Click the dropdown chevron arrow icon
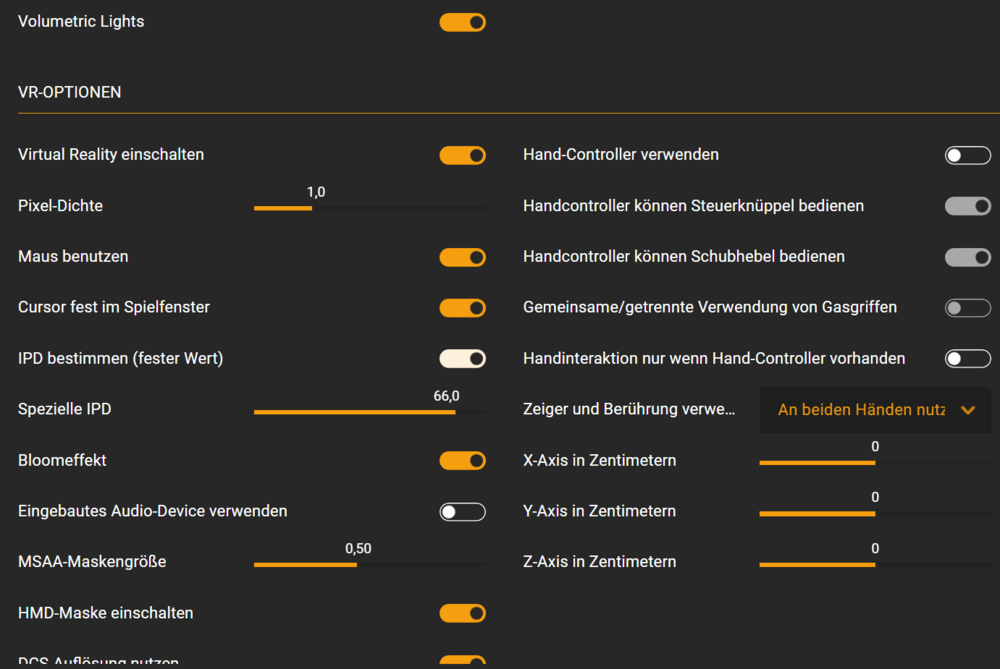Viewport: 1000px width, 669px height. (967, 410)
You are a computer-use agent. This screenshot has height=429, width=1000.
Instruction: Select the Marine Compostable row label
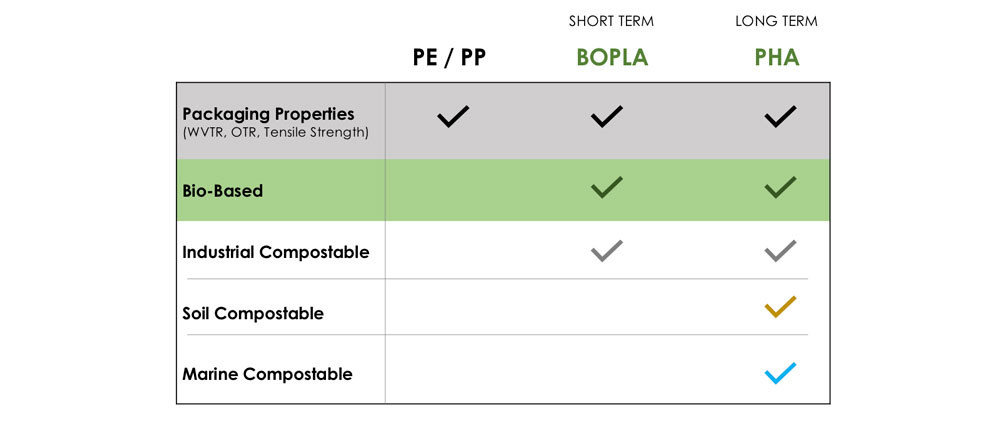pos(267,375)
+++
Action item:
Give back the material exactly as written, images excluded.

Result below:
Click the dropdown chevron arrow icon
Viewport: 1000px width, 669px height. (967, 410)
You are a computer-use agent. This screenshot has height=429, width=1000.
Instruction: Select the Marine Compostable row label
pos(267,375)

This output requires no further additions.